[Categorical Features] Potential issue on how XGBoost internally stores categorical features

Hello XGBoost team!

I recently encountered a potential issue related to how xgboost handles categorical features when making predictions on new observations.

To illustrate this behavior, let’s consider a dummy dataset with a single categorical feature named cat_feat, which has unique values ["A," "B," "C," "D"] in both the training and test sets. To use this feature in the XGBClassifier, it must be cast to the Pandas category type. This results in a Pandas series with unique categories ["A," "B," "C," "D"] and numerical codes corresponding to the index positions of elements in that unique categories array (accessible through df['cat_feat'].cat.categories and df['cat_feat'].cat.codes, respectively).

The problem arises when, for new single observations, the categorical feature cat_feat is set to a value such as "C", which corresponds to a numerical code of 2 in the training dataset. However, due to the way xgboost currently handles categorical features, the numerical code is internally assigned as 0 for this new observation (as it is the only unique value available). Consequently, during prediction, xgboost interprets the value for this observation as the first element from the unique values array, which, in this case, would be "A".
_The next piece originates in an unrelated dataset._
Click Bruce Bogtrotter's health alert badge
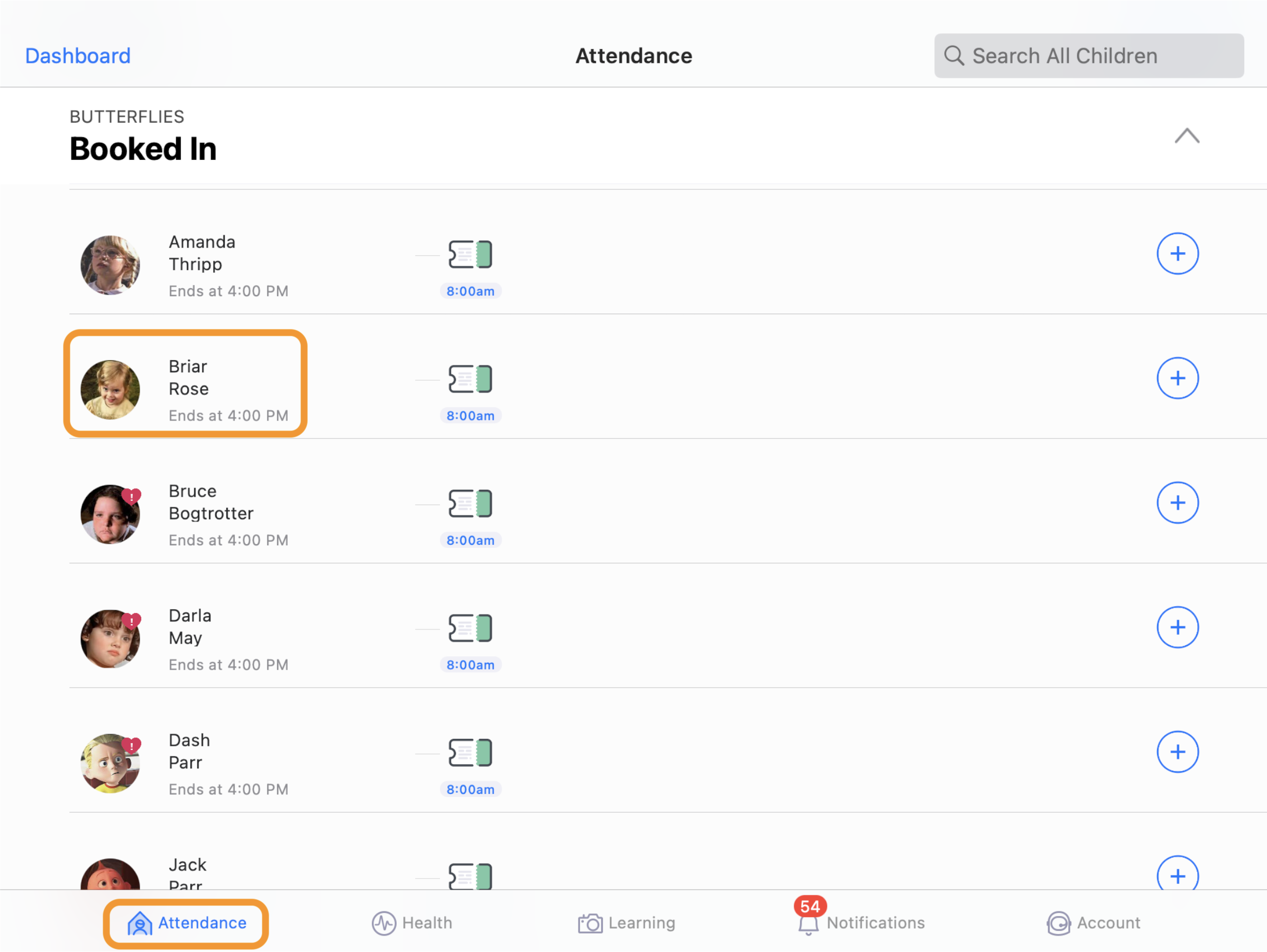Image resolution: width=1267 pixels, height=952 pixels. (x=133, y=496)
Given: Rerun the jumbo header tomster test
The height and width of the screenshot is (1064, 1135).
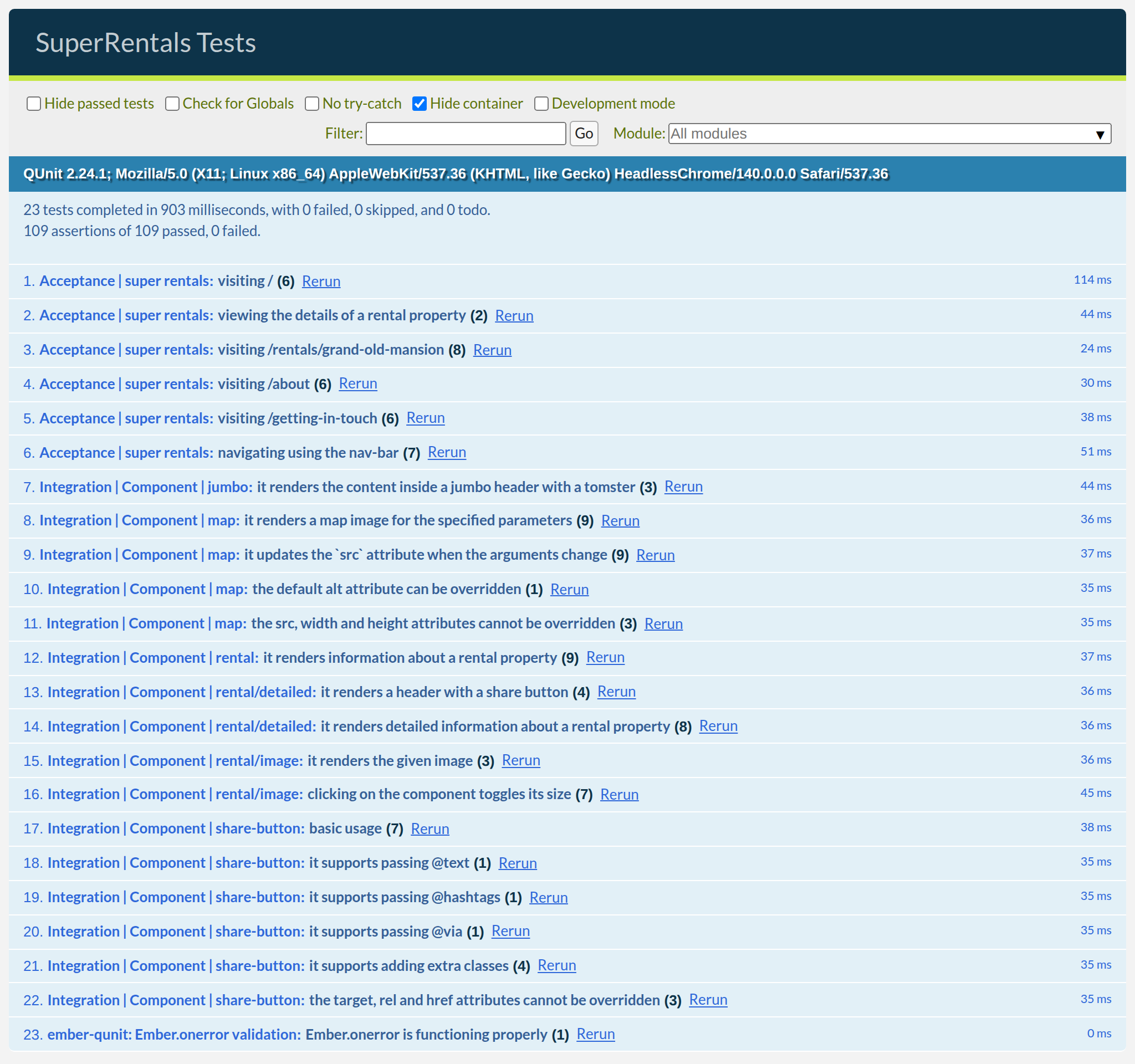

To address this issue, it is crucial to set the possible values for the ‘cat_feat’ column in the new observation to match those seen in the training dataset. For instance, using the following code before making predictions:

df_new["cat_feat"] = df_new["cat_feat"].cat.set_categories(["A", "B", "C", "D"])

By explicitly setting the categories for the new observation, you ensure that the correct numerical code (2 for "C" in this example) is used during the prediction, preventing inaccurate results in real-world scenarios. Unlike lightgbm, which creates its own internal map between unique feature values and integer values, xgboost requires users to carry over this map from the training dataset and set it for new predictions.

Should xgboost also adopt a similar approach as Lightgbm in handling categorical features, i.e., creating internally a map between the unique values of categorical features and their numerical codes? If not, it might be beneficial to highlight this aspect in the documentation to prevent users from obtaining incorrect predictions in production environments.

XGBoost doc now has a section for handling categorical data for prediction: https://xgboost.readthedocs.io/en/latest/tutorials/categorical.html#data-consistency

1 Like

Thanks a lot, @hcho3!